Subhas Sarobar is a large artificial lake and public recreational area located in the eastern part of Kolkata, West Bengal, India. Also known locally as Beliaghata Lake, it is one of the city's prominent water bodies and green spaces. The lake is named after Subhas Chandra Bose, a prominent leader in the Indian independence movement.

The lake complex covers approximately 73 acres, including the water body and the surrounding parkland. It is maintained by the Kolkata Metropolitan Development Authority (KMDA)The lake is a popular spot for morning walkers, joggers, and nature enthusiasts. It also serves as a site for various cultural and religious activities, including Chhath Puja, attracting thousands of devotees annually.

== Location ==
Subhas Sarobar is situated in the Beliaghata area, adjacent to EM Bypass, a major thoroughfare in Kolkata.

== History ==
Originally a natural depression, the area was developed into an artificial lake during the post-independence era (50s) to improve urban infrastructure and create recreational spaces. It was later named Subhas Sarobar in honor of Netaji Subhas Chandra Bose.

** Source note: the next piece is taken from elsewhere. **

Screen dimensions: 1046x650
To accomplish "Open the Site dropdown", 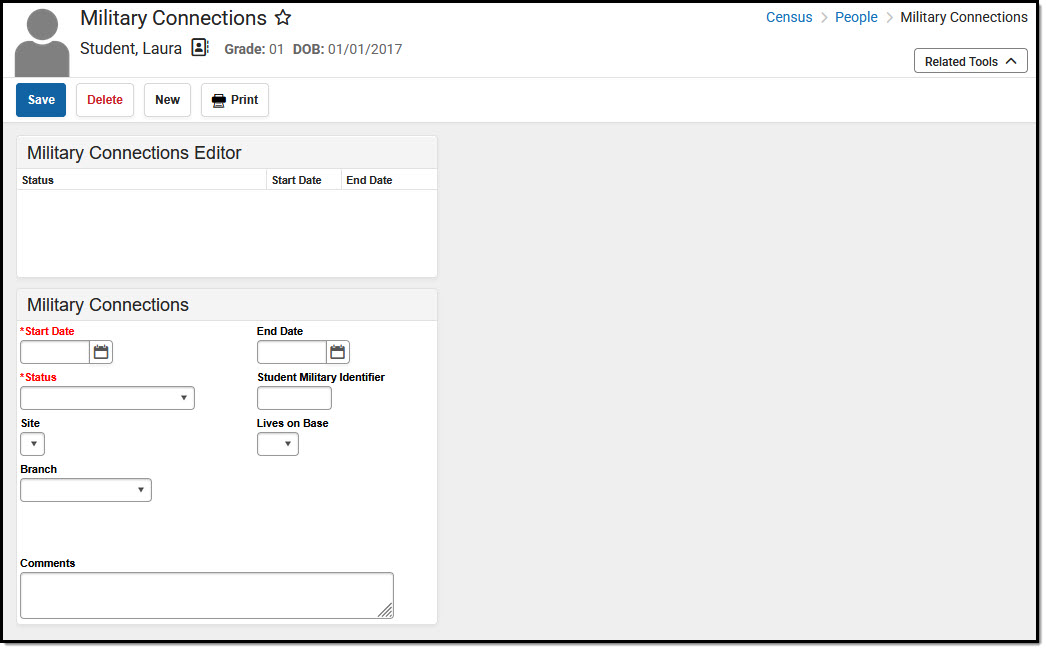I will 32,443.
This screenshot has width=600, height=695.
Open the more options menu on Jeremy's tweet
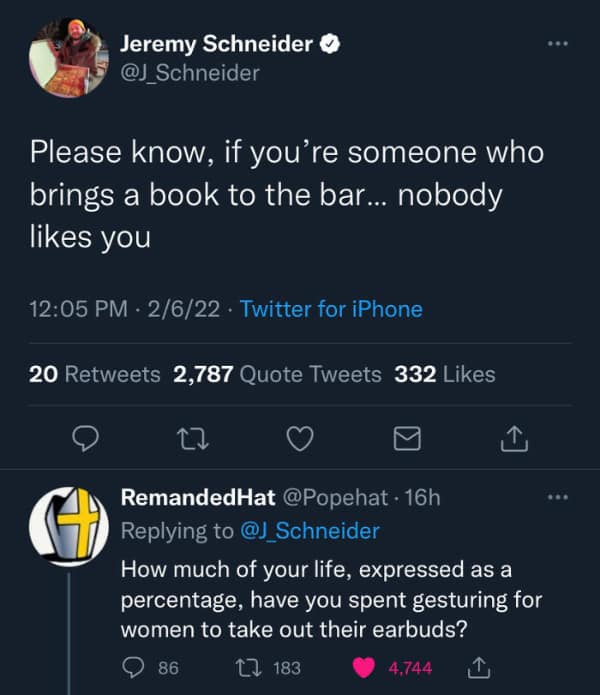click(x=557, y=43)
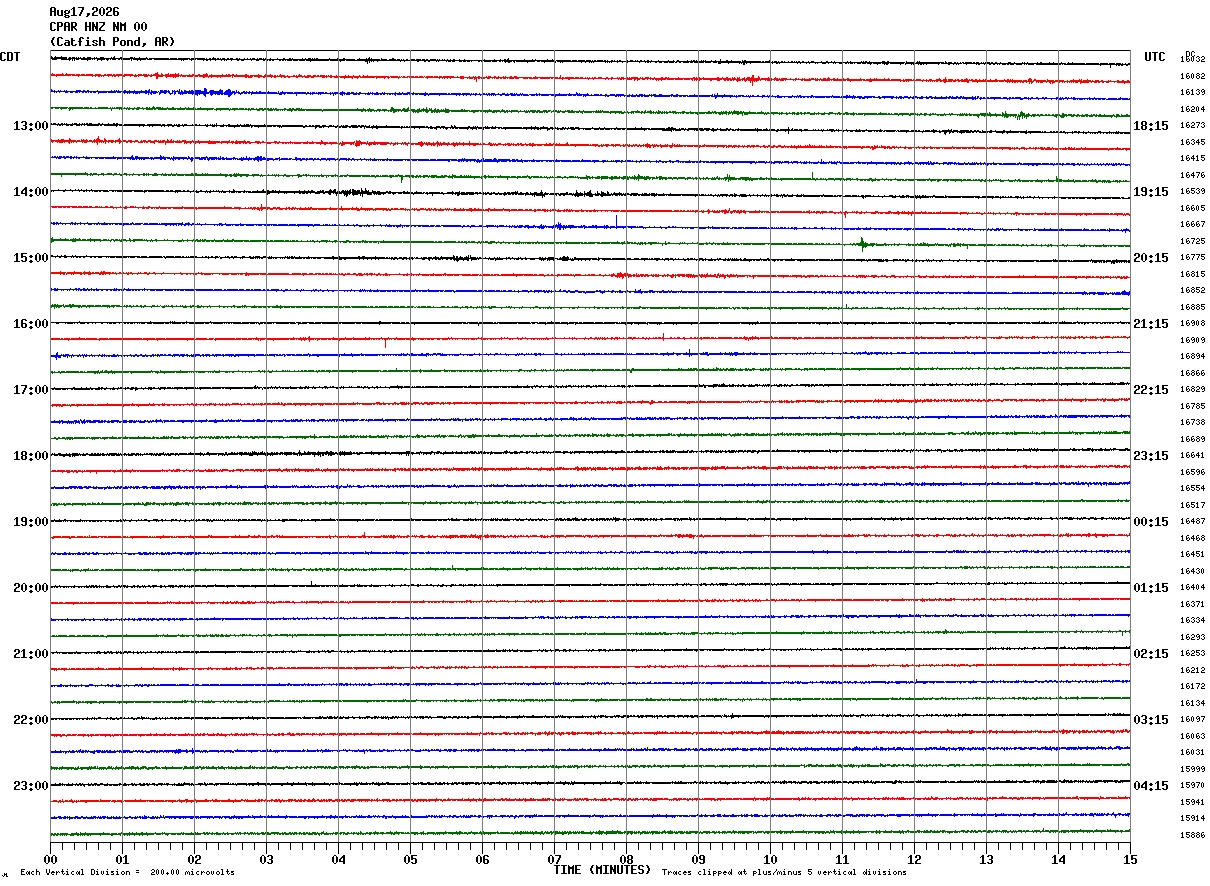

Over the years, the lake and its surroundings have undergone beautification and ecological restoration efforts by KMDA and other civic bodies to improve water quality and enhance biodiversity.

== Features ==

- Walking Tracks: Well-paved paths around the lake are used by local residents for walking and jogging.
- Boating: Though not as prominent as Rabindra Sarobar, some boating facilities have existed periodically.
- Gardens and open spaces: Landscaped gardens and seating areas make it a popular spot for families and picnickers.
- Bird Watching: The lake attracts various migratory and resident bird species.
- Religious functions: The lake is an important site for festivals like Chhath Puja.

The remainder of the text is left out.